◆ Instruction
Give only the number of lines in the entries below that contain the word "label".

◆ Dataset
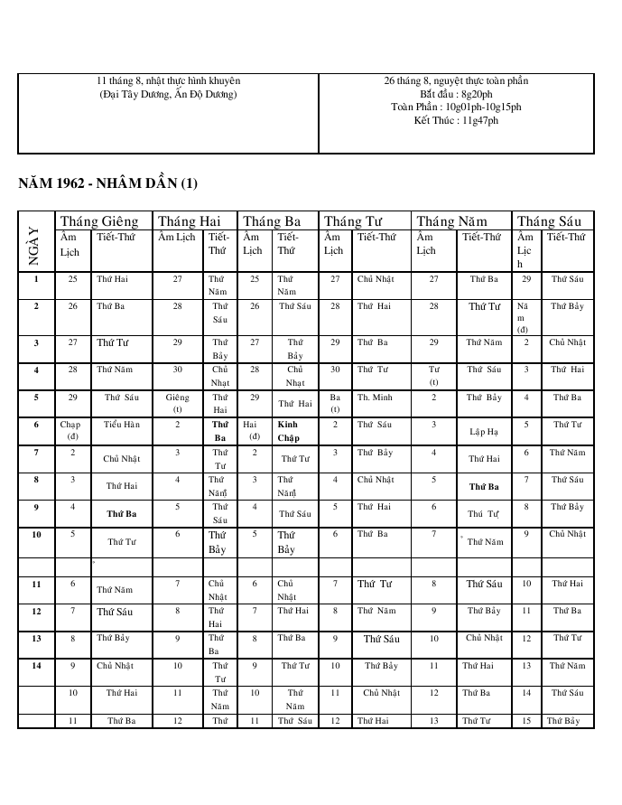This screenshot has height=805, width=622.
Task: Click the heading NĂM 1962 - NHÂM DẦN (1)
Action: pyautogui.click(x=107, y=184)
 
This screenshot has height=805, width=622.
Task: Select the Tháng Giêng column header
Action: pyautogui.click(x=98, y=221)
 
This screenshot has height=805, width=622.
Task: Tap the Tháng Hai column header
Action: pyautogui.click(x=189, y=221)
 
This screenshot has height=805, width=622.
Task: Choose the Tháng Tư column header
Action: pyautogui.click(x=354, y=221)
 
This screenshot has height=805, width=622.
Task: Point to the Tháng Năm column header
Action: pyautogui.click(x=452, y=221)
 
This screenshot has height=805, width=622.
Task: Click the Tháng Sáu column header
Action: pyautogui.click(x=549, y=221)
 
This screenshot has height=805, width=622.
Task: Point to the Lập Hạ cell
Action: pyautogui.click(x=483, y=431)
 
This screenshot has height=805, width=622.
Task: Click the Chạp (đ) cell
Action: pyautogui.click(x=70, y=430)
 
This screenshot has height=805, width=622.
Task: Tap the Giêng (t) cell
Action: pyautogui.click(x=178, y=402)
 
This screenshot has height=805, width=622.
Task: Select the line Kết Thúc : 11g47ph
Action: pyautogui.click(x=456, y=120)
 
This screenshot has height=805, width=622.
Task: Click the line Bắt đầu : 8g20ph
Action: pyautogui.click(x=456, y=94)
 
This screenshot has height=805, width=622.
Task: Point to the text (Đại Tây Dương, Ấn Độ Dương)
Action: pyautogui.click(x=168, y=94)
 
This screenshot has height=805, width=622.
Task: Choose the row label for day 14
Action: pyautogui.click(x=36, y=666)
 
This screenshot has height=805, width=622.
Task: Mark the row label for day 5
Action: pyautogui.click(x=36, y=397)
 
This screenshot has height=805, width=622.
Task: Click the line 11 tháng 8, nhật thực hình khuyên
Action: pyautogui.click(x=168, y=81)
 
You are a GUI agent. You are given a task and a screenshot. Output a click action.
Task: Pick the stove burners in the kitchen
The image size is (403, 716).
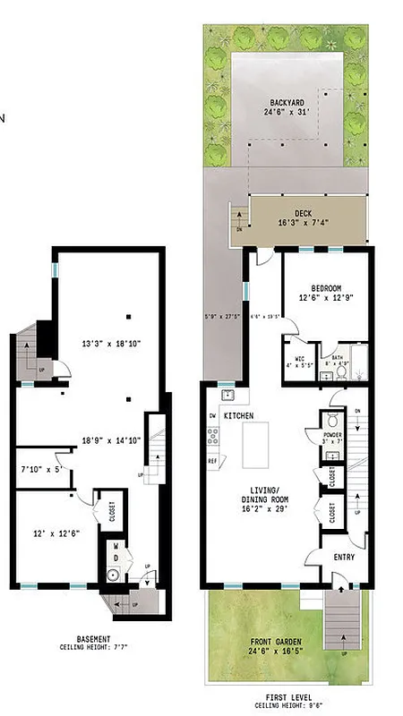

◆ Right answer
2